The scope of the changes

The DOB has justified its proposed changes because of the “significant” investment decarbonization requires and delays buildings may have faced in making upgrades thanks to the pandemic. 

The vast majority of buildings are in compliance with the law’s 2024 caps, and a third of the city’s multifamily buildings meet 2030 limits. But roughly 16,500 buildings and 9,000 affordable housing properties must undertake upgrades or other measures to meet carbon neutrality goals by 2050, Popa said during the hearing.

Those upgrades are expected to cost $12 to $15 billion through 2030. 

“Some buildings have an easier and less costly road to reducing their emissions, others have a much harder and extended pathway, " Popa said. “In the lead up to the first compliance deadline, the city is focused on mobilizing buildings towards more efficient operations, decarbonization and a clean energy future.” 

How to lower your fines

To qualify for reduced penalties, owners should submit a decarbonization plan by May 1st, 2025. That plan must include an energy audit; an inventory of the buildings HVAC, water, and electrical equipment; a description of past work that resulted in lower emissions; a list of alterations to reach net zero carbon emissions; and a plan to finance those alterations, according to the proposed rules.

Buildings should get their decarbonization plan, budgets, financing, contractors, and permits in order “well in advance” of 2030 to be considered for a “good faith” reduction in fines. 

Owners must have completed work to bring a building in compliance with 2024 limits within two years of submitting their decarbonization plan (due by 2025).
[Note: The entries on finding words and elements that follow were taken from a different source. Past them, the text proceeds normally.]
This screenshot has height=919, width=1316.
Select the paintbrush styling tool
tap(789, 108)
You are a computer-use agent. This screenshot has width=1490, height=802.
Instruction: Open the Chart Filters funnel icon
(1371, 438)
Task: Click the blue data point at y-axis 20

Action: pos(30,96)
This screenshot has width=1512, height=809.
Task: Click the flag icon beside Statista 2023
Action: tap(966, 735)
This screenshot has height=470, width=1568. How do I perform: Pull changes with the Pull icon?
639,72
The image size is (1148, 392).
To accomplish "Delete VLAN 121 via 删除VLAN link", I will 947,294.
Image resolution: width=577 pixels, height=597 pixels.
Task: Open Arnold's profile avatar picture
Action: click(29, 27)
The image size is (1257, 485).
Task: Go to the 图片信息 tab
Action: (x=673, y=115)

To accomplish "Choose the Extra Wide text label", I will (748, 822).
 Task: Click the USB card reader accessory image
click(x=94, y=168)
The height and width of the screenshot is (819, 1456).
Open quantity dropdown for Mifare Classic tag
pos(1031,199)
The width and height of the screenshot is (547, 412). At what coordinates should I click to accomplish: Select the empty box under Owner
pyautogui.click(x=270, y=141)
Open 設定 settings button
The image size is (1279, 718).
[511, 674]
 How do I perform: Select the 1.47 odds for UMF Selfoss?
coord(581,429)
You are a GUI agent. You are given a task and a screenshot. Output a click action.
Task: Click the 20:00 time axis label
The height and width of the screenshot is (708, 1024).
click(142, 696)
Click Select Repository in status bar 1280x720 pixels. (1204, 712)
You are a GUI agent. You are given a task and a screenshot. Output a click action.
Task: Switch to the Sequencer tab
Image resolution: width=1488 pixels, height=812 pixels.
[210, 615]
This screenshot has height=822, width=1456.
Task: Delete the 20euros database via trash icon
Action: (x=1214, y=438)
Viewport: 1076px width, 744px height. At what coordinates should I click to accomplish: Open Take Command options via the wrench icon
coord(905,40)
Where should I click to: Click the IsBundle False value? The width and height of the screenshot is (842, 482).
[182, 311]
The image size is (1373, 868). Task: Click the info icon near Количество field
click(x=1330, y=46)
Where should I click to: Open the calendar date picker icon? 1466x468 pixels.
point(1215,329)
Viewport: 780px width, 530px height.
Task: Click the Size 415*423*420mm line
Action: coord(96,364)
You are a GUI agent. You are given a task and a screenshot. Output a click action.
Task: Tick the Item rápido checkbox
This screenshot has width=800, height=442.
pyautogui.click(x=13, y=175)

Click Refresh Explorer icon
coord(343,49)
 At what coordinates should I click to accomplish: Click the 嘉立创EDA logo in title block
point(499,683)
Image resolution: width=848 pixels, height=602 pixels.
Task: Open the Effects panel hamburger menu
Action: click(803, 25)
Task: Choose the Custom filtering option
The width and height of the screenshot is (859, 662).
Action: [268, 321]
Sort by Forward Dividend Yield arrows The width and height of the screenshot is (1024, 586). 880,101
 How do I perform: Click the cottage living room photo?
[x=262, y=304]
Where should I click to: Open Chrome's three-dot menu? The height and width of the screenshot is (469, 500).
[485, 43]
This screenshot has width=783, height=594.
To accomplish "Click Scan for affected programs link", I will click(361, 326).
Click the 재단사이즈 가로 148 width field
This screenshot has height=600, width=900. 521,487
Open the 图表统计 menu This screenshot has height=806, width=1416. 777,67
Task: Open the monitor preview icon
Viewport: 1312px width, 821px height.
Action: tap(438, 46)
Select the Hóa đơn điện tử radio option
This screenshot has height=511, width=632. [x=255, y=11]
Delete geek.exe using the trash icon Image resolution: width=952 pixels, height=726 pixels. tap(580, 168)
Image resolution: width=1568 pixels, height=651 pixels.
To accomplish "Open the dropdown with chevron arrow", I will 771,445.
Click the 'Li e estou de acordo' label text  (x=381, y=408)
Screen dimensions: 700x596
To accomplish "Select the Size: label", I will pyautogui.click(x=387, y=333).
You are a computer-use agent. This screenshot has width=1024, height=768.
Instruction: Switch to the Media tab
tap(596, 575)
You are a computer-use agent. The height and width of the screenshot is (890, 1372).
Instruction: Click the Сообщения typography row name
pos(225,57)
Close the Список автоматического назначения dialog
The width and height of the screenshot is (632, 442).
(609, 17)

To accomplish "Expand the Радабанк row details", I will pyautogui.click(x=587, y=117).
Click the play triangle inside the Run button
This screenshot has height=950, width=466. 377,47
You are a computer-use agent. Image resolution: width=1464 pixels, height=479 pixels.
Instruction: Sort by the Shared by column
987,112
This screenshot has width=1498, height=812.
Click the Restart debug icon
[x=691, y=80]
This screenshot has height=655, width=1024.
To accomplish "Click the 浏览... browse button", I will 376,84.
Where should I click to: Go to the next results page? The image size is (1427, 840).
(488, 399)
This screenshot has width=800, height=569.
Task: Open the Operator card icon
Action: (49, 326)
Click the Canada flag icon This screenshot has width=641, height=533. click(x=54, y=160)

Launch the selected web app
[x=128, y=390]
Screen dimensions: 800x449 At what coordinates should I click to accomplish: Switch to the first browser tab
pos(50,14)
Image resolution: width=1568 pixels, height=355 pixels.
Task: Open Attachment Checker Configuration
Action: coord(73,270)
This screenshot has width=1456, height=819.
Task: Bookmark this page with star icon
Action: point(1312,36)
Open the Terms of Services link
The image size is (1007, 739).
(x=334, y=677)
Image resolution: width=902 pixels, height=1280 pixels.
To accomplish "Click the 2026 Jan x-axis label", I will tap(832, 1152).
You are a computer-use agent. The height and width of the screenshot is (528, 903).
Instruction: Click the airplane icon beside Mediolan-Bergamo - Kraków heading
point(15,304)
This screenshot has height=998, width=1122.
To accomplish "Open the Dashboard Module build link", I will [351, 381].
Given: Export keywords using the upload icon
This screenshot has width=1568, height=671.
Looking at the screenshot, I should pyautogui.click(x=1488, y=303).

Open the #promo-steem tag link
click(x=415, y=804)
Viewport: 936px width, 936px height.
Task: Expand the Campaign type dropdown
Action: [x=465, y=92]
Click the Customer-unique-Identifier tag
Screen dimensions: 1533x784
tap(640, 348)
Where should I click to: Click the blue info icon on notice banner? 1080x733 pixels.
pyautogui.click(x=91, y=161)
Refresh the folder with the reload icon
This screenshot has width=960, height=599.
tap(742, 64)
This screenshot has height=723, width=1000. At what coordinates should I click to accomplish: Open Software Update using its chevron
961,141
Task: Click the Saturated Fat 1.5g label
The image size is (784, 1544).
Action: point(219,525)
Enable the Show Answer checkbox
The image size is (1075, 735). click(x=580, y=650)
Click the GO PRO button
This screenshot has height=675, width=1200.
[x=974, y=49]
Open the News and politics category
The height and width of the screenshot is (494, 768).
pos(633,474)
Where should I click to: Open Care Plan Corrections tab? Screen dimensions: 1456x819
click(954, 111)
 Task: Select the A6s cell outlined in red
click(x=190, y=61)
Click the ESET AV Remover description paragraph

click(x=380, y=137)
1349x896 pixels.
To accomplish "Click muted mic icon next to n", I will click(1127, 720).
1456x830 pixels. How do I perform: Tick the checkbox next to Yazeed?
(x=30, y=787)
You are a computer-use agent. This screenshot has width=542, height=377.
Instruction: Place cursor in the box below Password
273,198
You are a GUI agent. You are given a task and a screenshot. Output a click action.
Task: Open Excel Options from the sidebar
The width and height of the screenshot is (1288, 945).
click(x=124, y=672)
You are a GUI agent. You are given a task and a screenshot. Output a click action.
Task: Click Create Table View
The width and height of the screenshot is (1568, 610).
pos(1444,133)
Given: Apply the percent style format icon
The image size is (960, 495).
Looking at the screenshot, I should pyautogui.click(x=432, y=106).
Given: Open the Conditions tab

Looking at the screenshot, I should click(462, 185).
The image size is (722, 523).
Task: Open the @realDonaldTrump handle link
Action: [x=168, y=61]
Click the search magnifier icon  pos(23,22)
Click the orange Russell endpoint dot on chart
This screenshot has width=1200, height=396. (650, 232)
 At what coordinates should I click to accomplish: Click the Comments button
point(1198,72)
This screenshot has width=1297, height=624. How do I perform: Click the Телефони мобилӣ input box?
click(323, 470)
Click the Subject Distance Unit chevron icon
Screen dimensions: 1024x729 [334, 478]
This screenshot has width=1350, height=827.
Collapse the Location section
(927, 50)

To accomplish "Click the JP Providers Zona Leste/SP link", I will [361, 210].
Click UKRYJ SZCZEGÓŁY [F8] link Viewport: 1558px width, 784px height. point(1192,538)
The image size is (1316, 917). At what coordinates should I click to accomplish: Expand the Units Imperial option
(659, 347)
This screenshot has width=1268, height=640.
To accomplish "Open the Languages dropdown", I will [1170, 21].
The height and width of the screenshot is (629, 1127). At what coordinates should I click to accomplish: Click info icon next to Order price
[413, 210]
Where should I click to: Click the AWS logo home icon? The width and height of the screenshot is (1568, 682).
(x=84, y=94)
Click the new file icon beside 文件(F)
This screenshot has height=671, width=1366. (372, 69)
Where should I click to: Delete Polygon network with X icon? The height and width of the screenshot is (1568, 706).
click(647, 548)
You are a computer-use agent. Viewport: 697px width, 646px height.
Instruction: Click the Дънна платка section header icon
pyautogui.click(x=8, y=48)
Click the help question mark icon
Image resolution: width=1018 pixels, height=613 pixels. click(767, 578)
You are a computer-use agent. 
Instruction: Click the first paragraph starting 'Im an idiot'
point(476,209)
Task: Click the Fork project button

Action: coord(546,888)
Also, owners must have applied for DOB approval to complete renovation work necessary to meet the 2030 emissions caps by May 1st, 2028 to qualify for “good faith” penalty reductions, according to the proposed changes.

Owners that have already scored DOB approval to start decarbonization work should demonstrate that they’re making progress. Those improvements could include benchmarking, a way to measure a building’s energy and water consumption, upgrading a building’s lighting, and installing submeters, which measure an individual tenant’s energy use. 

Buildings can also be exempt from fines if a property was hit by a natural disaster—such as severe flooding or fire—and could receive no financial penalties for the year of the accident. 

Reframing penalties for ‘good faith’ buildings

Those who make good faith efforts are eligible for a “mediated resolution”—basically an agreement between a building owner and the DOB not to go through the agency’s sanction process, and instead to come up with a plan on how to achieve compliance with the law. 

But the proposed changes would also include fines for owners that drag their feet. Buildings that fail to file a decarbonization plan within 60 days of the 2025 deadline would be liable for a penalty equal to the gross floor area of their building, multiplied by $0.50 for each month the report is late, according to the proposal.